CUDA (Experimental)¶
With v0.4.3, the HighFM library has experimental support for CUDA. Although the interface remains mostly the same, it is important to highlight some key differences between executing the code in CPU (or host) and GPU (or device):
The host and device have separated memory spaces, i.e., the host cannot directly access data that was allocated on the device memory, and vice-versa. This implies that the user is responsible for explicitly transferring data from the host memory to device memory before any computation on the device and retrieving the results from the GPU memory back to the host.
Most operations are executed asynchronously on the device.
HighFM objects (e.g., matrices and vectors) cannot be passed as arguments to the CUDA kernels nor their methods are available on the device.
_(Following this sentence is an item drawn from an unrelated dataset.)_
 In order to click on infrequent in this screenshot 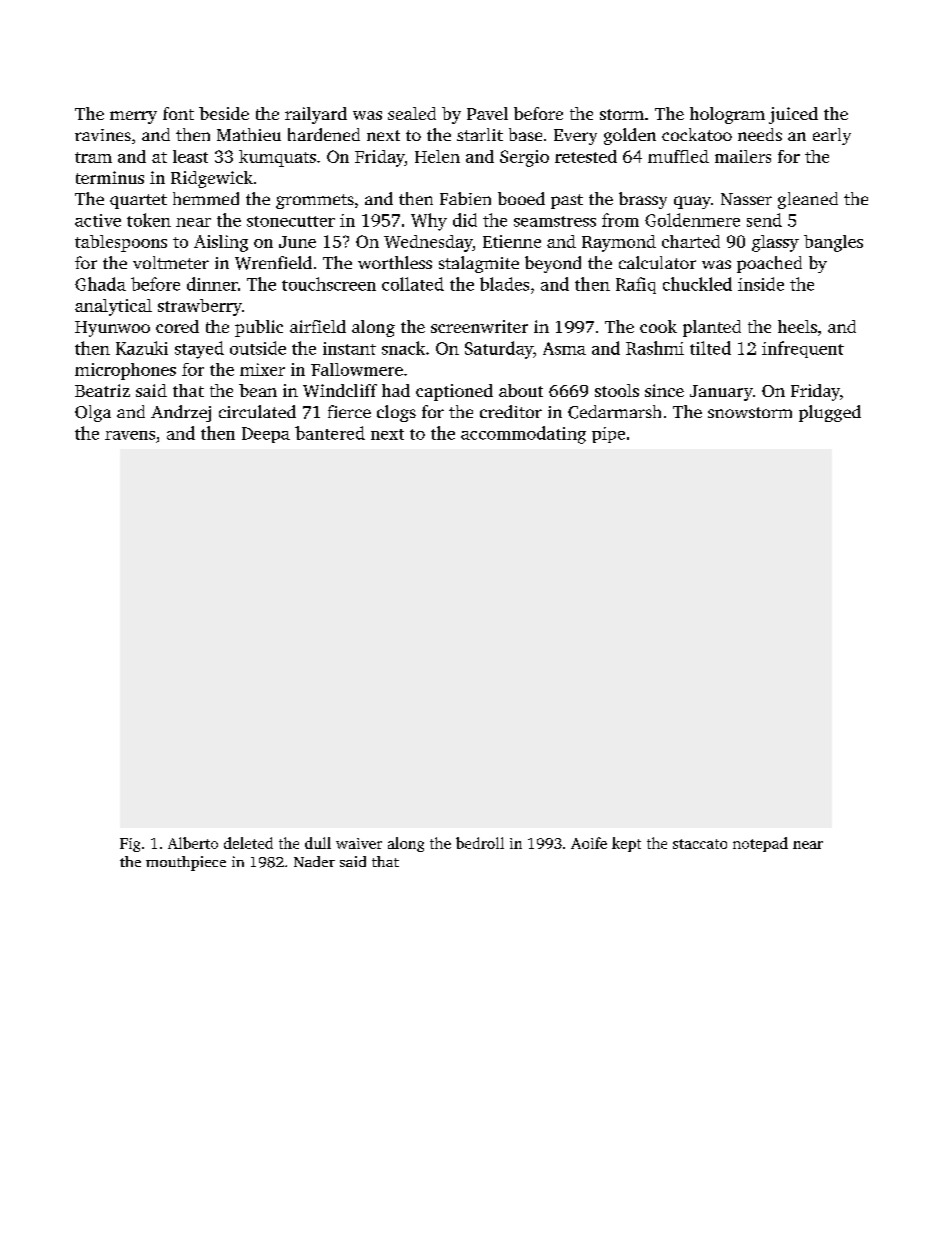, I will do `click(803, 349)`.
However, you can still pass the container using the compact struct returned by
mat_data()
. Remember that the dense matrix follows theColum-Major
layout.
Moreover, only the following operations are currently supported
All BLAS operations (addition, product, norm, etc.)
Solving a dense linear system using LU or QR
Solving a triangular linear system
QR factorization
SVD
Asynchronous Execution¶
Almost all operations on the GPU are executed asynchronously, i.e., the host will launch the kernel on GPU and then continue the execution of the program without waiting for its completion. All the kernel launches are stored in a queue (called a CUDA stream
) and executed in order. To wait for all operation on the queue to finish, you can either use sync_stream()
(synchronize only the queue) or sync_device()
(synchronize all queues in the device).
- Only the following operations are synchronous (which implies a barrier at the end of the routine):
Transferring data from the host to the device or vice versa;
Copying data between two locations in the device memory;
Calculating the norm of a device matrix or vector;
Calculating the dot product between two device vectors.
Usage¶
The following example illustrates how to offload the computation to the GPU.
#include <highfm/core.hpp>
#include <highfm/random.hpp>
int main(int argc, char* argv[])
{
HighFM::initialize();
int n = 2000;
double alpha = 0.5;
double beta = 0.9;
HighFM::Matrix<double, HighFM::Host> host_A(n, n);
HighFM::Matrix<double, HighFM::Host> host_B(n, n);
HighFM::Matrix<double, HighFM::Host> host_C(n, n);
HighFM::random::DefaultGenerator rng;
for (int i = 0; i < n; i++)
{
for (int j = 0; j < n; j++)
{
host_A(i, j) = rng.normal<double>();
host_B(i, j) = rng.normal<double>();
host_C(i, j) = rng.normal<double>();
}
}
HighFM::Matrix<double, HighFM::Device> device_A = host_A;
HighFM::Matrix<double, HighFM::Device> device_B = host_B;
HighFM::Matrix<double, HighFM::Device> device_C = host_C;
device_C = alpha * device_A * device_B + beta * device_C;
host_C = device_C;
fmt::print("C = {}\n", host_C);
HighFM::terminate();
return EXIT_SUCCESS;
}
Let us examine the code by parts. The program begins by initializing the library and then creating 3 \(n \times n\) matrices – A
, B
, C
– on the host.
HighFM::initialize();
HighFM::random::DefaultGenerator rng;
int n = 2000;
double alpha = 0.5;
double beta = 0.9;
HighFM::Matrix<double, HighFM::Host> host_A(n, n);
HighFM::Matrix<double, HighFM::Host> host_B(n, n);
HighFM::Matrix<double, HighFM::Host> host_C(n, n);
Then, the program initializes the matrices with random numbers that follow the normal distribution.
HighFM::random::DefaultGenerator rng;
for (int i = 0; i < n; i++)
{
for (int j = 0; j < n; j++)
{
host_A(i, j) = rng.normal<double>();
host_B(i, j) = rng.normal<double>();
host_C(i, j) = rng.normal<double>();
}
}
Next, it creates the matrices on the GPU and then copies the data from the host to the device.
HighFM::Matrix<double, HighFM::Device> device_A = host_A;
HighFM::Matrix<double, HighFM::Device> device_B = host_B;
HighFM::Matrix<double, HighFM::Device> device_C = host_C;
And finally, the program calculates \(C = \alpha AB + \beta C\) (gemm
) and then copies the result from the device to the host. Although the gemm
operation is executed asynchronously, the data transfer between the host and the device forces the device synchronization, and thus, the sync_stream()
can be omitted in this case.
device_C = alpha * device_A * device_B + beta * device_C;
host_C = device_C;
The program ends with
fmt::print("C = {}\n", host_C);
HighFM::terminate();
return EXIT_SUCCESS;
to print the result to the stdout
and then terminate the library before exiting.